The role of the musculoskeletal system in maintaining and exacerbating this condition is not often talked about, but can also be an important factor. Effective breathing relies on having full movement in the area known as the thoracic cage or thorax.
The bony thorax is made up of:
• the twelve pairs of ribs
• the twelve thoracic vertebrae, which form the backbone of the midback
• the breast bone (or sternum), which joins the upper ribs together at the front of the chest
When put together these components form a cage shape. The joints between the ribs and the thoracic vertebrae at the back, and between the ribs and the breast bone at the front, must be able to move freely within their normal range in order to allow maximum chest expansion when we breathe.

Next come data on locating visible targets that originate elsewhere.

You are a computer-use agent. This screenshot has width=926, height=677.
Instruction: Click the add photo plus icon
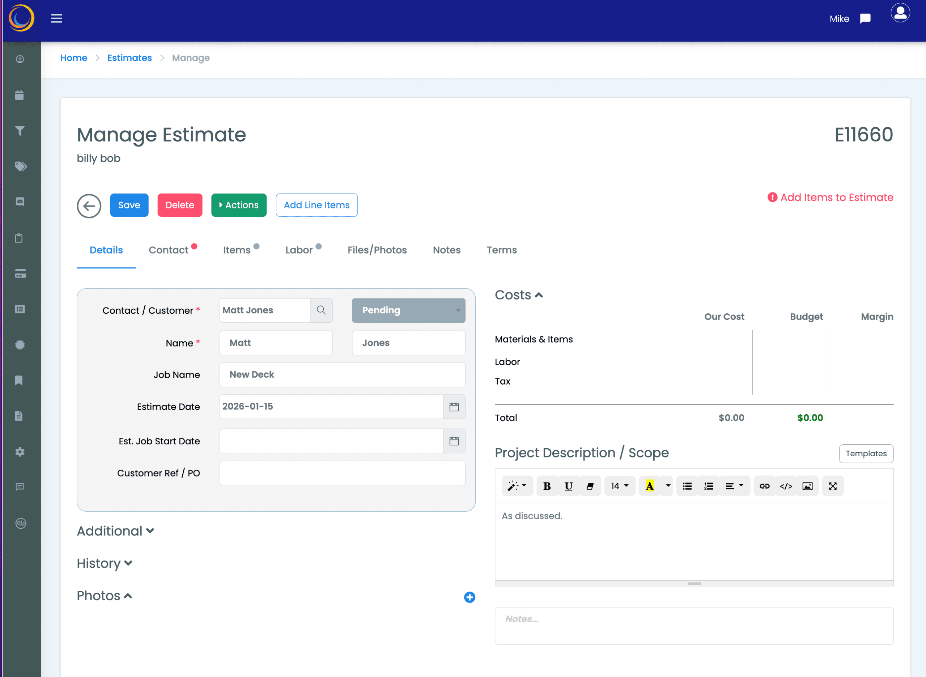[469, 597]
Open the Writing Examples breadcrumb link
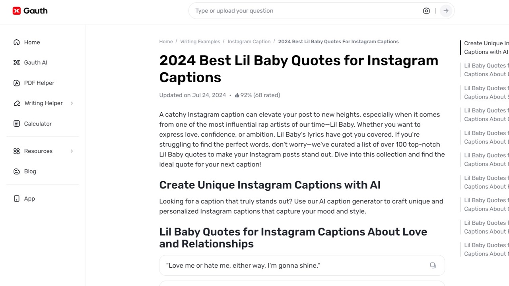The width and height of the screenshot is (509, 286). point(200,41)
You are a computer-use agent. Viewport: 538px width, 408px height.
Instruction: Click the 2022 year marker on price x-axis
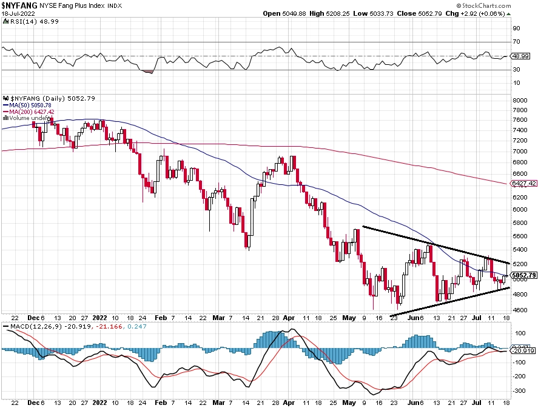coord(99,318)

When we take a breath, we do so using the intercostal muscles between the ribs and the large, dome shaped diaphragm muscle, which fills the entire space at the floor of the thoracic cage. But we also recruit a large number of other muscles in our chest, back, abdomen and especially in the neck and shoulder region.

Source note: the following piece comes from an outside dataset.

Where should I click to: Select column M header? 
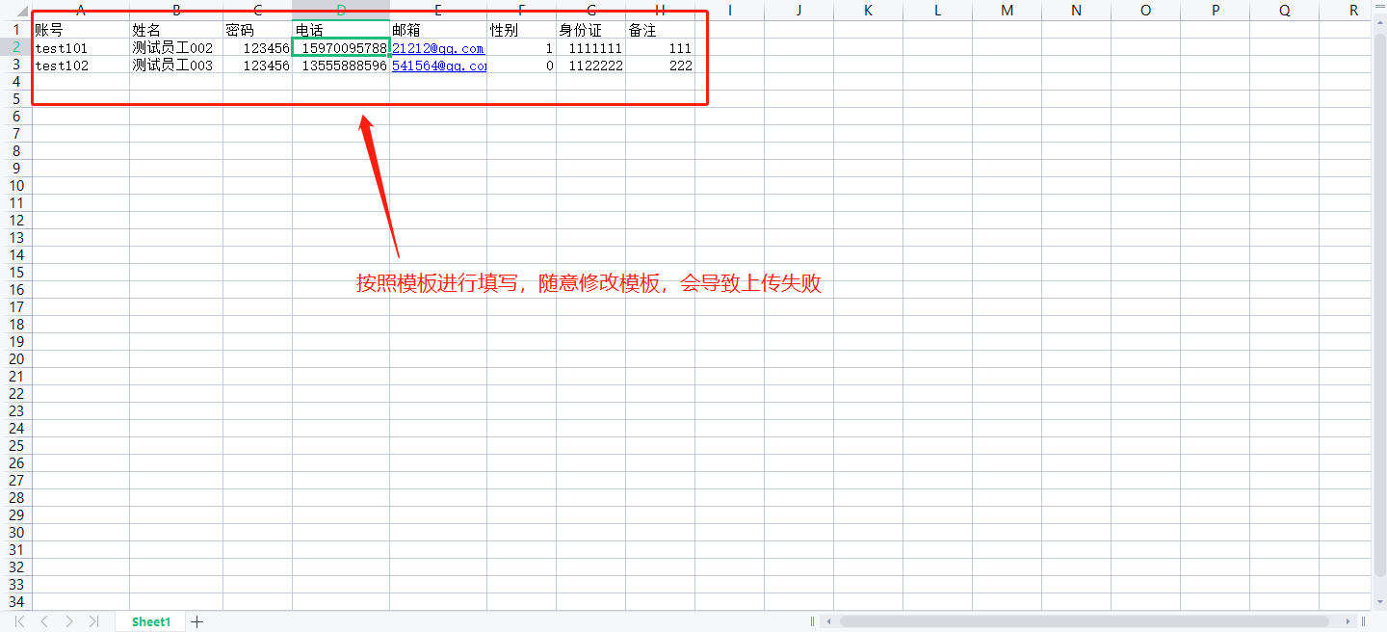1007,11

People with asthma often overuse the muscles in their neck, back and shoulder regions as they struggle to take a deep breath. If they are continually overused, these muscles can become tight and shortened and in turn they can restrict the movements of the bony thorax. As everything gets tighter the work of breathing increases, requiring even more effort to breathe. What is more, as the respiratory muscles shorten they are thought to send signals to the brain, which increase the sense of breathlessness. Factors such as stress, excessive computer use, driving and drinking too much caffeine can also shorten these muscles, compounding the situation for the individual.
If expansion of the rib cage is restricted over time, breathing can tend to become shallow and concentrated in the area of the upper chest, and this in turns means the breathing rate has to increase to compensate. When we shallow breathe quickly we may blow off excessive amounts of carbon dioxide, which can make the lung tissues excessively alkaline and lead to earlier exhaustion of our breathing muscles.

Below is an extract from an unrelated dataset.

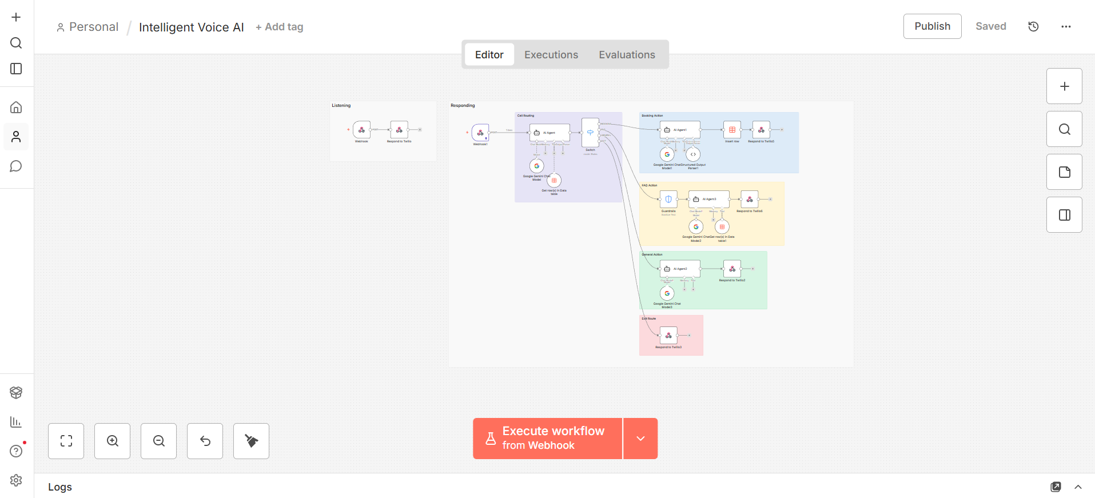
Task: Switch to the Executions tab
Action: 551,55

It therefore becomes clear that having a mobile bony thorax, and long, elastic and well functioning respiratory muscles is essential to all of us if we are to breathe efficiently. For asthmatics, this is even more crucial in order to prevent musculoskeletal restrictions from exacerbating and prolonging their condition.
- aims to improve the mobility of the bony thorax through gentle articulation and stretching of the ribs and thoracic spine
- relases specific joint restriction
- relaxes the diaphragm and lengthens the other respiratory muscles to improve their function
- aims to improve compliance or "stretchability" of the chest wall to reduce the workload of breathing
The osteopath will also offer advice and breathing exercises which can help to manage the condition in the long term. Treatment can be adapted for patients of any age, from very young children showing first signs of asthma, to frail and elderly patients experiencing breathing difficulties.